The report, developed over several years, detailed three pathways for the U.S. to cut economy-wide emissions 80% by 2050.

The group, led by Bob Perciasepe, a former EPA deputy administrator in the Obama administration, drafted the scenarios with input from 21 companies across various sectors, including BP, Berkshire Hathaway Energy, BHP, Dow Chemical, Duke Energy, Intel, Mars, Microsoft, and Toyota.

The pathways to decarbonization: The first scenario would entail a strong federal response led by a carbon price starting in 2024, strict vehicle emission standards, and significant spending on clean energy R&D and deployment.

In the second pathway, states take the lead in implementing ambitious climate policies, leading to calls for business for a “harmonized” federal response that leads to a carbon price in 2031.

The third route foresees no proactive federal role, but anticipates a strong market demand for low-carbon options leading to businesses voluntarily cutting emissions.

No single actor: C2ES found that federal, state, or consumer-led action individually would achieve half of the 80% emissions reduction goal, showcasing the need for the federal government, states, and private sector to work together.

TRUMP ADMINISTRATION APPEALS RULING BLOCKING ARCTIC DRILLING: The Trump administration appealed Tuesday a court ruling blocking the president’s plan for opening the Arctic Ocean and a portion of the Atlantic Coast to oil and gas drilling.

U.S. District Court Judge Sharon Gleason ruled in March that only Congress could revoke the Obama administration’s moves in 2015 and 2016 to shield 125 million acres of the Arctic Ocean — 98% of it — and about 3.8 million acres in the Atlantic from oil and gas drilling.

The Trump administration is appealing to the 9th Circuit Court of Appeals.

Interior Secretary David Bernhardt has cited the district court ruling for causing a delay in the agency releasing a revised version of its offshore drilling plan for the years 2019 to 2024.

The Rundown

Bloomberg Putting a price on the risk of climate change

E&E News Cato closes its climate shop

New York Times United Nations says 80 countries may ramp up climate pledges

Reuters After coal, forest-rich Finland will need to import biomass to keep warm

Calendar

WEDNESDAY | May 29

Congress in recess

MONDAY | June 3

9 a.m., Omni Shoreham Hotel. The Nuclear Energy Institute holds the Nuclear Energy Assembly in Washington, June 3-5.

MONDAY | June 10

9 a.m., Philadelphia.

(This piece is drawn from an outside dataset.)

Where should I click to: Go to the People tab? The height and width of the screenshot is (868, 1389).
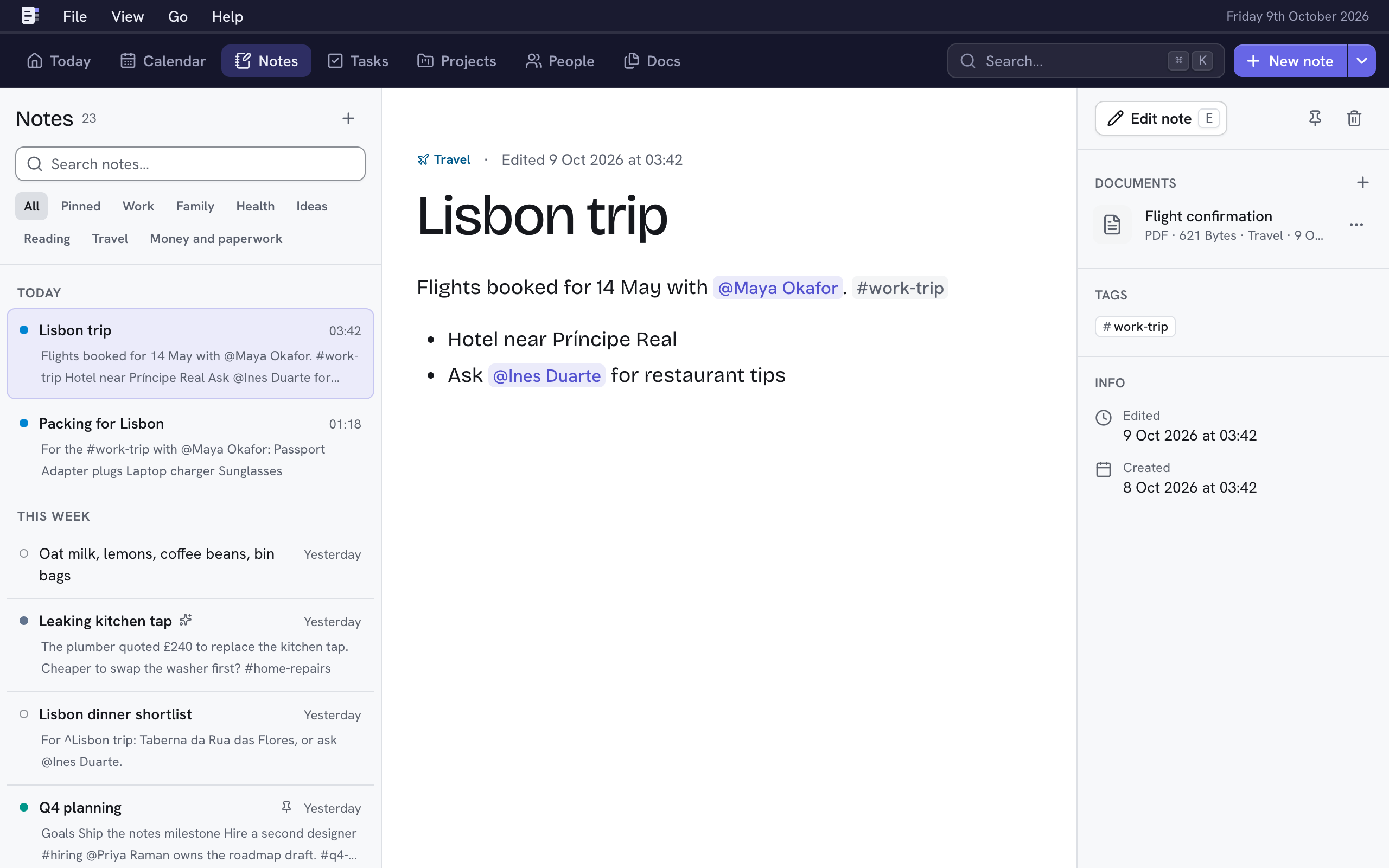(560, 61)
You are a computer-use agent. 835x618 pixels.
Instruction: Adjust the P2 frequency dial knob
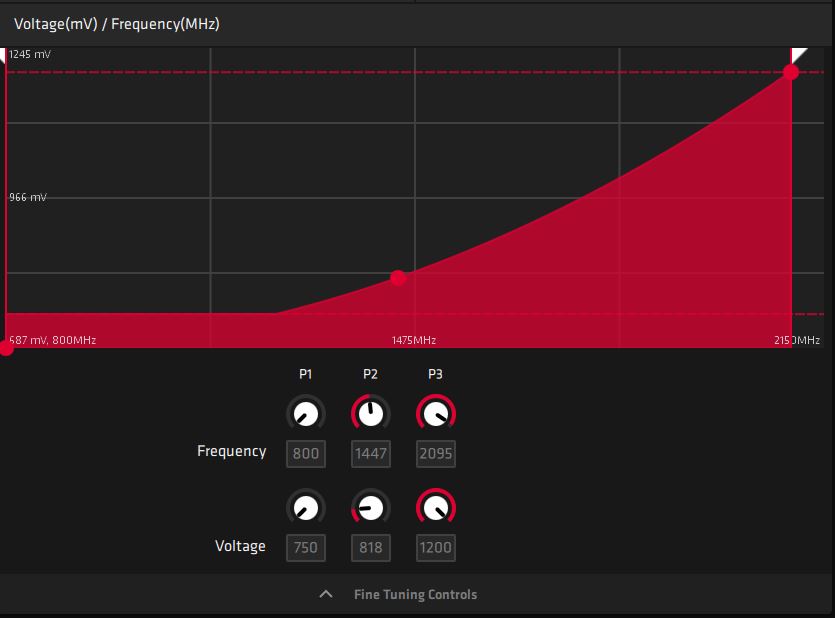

The Edison Electric Institute, representing the investor-owned utility industry, holds its 2019 annual convention in Philadelphia, June 10-11.

TUESDAY | June 11

TBD, House Energy and Commerce Committee’s Oversight and Investigations Subcommittee holds a hearing with former EPA Administrators Lee Thomas, William Reilly, Christine Todd Whitman, and Gina McCarthy testifying.